Task: Please return everything in the records from the line containing "Task: Open the CLUBE ESFERA menu item" down to the line containing "(261, 1083)", with both of those lines included, copied verbatim.
_ _ _ _
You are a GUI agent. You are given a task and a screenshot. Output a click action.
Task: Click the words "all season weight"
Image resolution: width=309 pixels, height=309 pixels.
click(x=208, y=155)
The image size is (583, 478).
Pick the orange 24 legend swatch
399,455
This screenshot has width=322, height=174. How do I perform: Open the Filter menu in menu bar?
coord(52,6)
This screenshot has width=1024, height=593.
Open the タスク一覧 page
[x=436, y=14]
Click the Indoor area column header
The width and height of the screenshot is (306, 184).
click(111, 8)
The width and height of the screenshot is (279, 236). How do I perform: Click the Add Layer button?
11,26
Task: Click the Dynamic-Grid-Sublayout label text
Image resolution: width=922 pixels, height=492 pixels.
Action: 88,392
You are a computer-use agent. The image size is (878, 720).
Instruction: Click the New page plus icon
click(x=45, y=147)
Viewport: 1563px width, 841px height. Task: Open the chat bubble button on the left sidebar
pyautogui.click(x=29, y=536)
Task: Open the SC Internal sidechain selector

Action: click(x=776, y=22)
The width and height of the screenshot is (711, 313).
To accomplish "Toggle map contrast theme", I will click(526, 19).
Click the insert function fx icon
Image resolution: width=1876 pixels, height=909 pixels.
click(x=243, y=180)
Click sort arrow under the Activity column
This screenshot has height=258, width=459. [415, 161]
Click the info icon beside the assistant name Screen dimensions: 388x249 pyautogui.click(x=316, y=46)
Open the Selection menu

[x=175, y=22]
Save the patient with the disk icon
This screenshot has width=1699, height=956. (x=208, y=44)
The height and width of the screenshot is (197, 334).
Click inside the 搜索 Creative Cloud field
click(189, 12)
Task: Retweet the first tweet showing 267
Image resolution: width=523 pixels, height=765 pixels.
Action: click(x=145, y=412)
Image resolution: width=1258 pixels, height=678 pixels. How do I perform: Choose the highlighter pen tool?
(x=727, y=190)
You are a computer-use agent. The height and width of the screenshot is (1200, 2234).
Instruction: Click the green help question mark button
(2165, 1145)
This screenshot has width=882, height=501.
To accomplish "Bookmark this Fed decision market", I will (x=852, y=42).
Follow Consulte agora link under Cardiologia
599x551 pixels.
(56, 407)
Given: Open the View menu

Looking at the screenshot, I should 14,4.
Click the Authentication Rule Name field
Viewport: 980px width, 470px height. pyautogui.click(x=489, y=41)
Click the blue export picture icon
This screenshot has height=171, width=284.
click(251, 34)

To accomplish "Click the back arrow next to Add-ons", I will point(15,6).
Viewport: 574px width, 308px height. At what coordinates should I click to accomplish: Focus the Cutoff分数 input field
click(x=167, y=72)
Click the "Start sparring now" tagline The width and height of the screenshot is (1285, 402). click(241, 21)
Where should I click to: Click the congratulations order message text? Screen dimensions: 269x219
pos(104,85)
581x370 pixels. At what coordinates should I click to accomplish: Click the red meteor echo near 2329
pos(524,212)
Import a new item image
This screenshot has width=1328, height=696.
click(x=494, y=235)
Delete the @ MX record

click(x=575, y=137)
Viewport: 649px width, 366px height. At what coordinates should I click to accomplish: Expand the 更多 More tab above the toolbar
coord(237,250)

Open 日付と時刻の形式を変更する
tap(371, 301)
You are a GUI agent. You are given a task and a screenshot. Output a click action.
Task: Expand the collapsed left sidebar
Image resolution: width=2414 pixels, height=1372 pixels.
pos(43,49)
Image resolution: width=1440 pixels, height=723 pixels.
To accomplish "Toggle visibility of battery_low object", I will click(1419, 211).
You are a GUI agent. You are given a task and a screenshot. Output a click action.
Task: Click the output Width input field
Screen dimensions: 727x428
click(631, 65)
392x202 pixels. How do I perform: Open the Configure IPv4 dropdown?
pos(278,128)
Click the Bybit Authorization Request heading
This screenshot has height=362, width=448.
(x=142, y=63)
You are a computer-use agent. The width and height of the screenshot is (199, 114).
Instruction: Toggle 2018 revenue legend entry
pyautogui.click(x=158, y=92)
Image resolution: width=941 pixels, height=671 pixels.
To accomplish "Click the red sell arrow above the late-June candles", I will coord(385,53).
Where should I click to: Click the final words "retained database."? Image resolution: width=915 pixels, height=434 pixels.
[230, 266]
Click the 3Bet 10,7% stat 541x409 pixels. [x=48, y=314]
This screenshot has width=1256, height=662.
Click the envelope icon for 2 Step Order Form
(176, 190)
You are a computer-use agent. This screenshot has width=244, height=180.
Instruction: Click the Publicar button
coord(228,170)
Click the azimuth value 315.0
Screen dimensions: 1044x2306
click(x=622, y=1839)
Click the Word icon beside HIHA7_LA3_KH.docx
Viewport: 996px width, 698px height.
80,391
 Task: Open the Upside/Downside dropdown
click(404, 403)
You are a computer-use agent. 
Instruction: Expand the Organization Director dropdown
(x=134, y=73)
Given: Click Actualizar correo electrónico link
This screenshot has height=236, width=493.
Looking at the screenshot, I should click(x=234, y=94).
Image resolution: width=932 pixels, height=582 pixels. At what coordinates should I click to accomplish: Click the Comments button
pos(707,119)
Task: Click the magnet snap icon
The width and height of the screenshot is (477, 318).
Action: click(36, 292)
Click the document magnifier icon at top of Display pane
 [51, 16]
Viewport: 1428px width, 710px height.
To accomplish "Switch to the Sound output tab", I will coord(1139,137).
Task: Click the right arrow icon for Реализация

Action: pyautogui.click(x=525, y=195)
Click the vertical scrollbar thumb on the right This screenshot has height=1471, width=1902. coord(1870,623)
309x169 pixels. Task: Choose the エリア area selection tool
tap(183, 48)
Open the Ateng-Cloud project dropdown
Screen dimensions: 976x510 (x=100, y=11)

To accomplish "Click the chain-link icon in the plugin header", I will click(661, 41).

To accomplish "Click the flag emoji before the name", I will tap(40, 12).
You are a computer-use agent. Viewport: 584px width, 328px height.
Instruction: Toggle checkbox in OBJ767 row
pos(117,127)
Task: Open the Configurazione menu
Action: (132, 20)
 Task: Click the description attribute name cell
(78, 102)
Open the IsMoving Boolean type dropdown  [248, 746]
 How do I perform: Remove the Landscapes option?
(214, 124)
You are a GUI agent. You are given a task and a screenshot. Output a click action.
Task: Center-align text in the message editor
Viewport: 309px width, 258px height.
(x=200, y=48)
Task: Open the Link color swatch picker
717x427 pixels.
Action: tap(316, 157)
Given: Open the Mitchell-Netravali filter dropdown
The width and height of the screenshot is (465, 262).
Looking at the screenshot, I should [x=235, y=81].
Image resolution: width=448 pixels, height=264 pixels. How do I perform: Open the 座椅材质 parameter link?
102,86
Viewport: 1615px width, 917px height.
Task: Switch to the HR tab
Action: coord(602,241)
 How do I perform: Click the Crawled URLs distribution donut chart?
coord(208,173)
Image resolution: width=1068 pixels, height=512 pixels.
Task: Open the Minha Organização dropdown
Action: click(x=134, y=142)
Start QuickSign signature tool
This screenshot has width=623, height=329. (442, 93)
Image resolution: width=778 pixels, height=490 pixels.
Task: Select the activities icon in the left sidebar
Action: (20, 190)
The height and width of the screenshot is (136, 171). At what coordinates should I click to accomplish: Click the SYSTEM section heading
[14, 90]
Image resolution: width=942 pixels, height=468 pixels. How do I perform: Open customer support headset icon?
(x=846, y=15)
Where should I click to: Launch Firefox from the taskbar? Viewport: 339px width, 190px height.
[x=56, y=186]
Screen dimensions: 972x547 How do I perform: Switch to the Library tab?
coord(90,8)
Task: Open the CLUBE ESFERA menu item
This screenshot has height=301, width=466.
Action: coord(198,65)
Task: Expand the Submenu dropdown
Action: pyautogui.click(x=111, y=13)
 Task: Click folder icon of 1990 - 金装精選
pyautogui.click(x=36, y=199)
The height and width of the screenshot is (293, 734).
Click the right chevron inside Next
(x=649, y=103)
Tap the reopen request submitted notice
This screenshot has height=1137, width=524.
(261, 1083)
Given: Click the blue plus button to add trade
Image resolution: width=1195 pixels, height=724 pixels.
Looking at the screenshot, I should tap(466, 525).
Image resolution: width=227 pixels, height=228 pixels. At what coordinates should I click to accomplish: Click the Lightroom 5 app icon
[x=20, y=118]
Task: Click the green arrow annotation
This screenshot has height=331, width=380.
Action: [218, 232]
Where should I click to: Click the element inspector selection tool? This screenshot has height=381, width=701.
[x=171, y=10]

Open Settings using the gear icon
_ _ _ _
Response:
Task: Open the CLUBE ESFERA menu item
This screenshot has height=301, width=466.
Action: coord(198,65)
Task: Expand the Submenu dropdown
Action: pyautogui.click(x=111, y=13)
 Task: Click folder icon of 1990 - 金装精選
pyautogui.click(x=36, y=199)
The height and width of the screenshot is (293, 734).
Click the right chevron inside Next
(x=649, y=103)
Tap the reopen request submitted notice
This screenshot has height=1137, width=524.
(261, 1083)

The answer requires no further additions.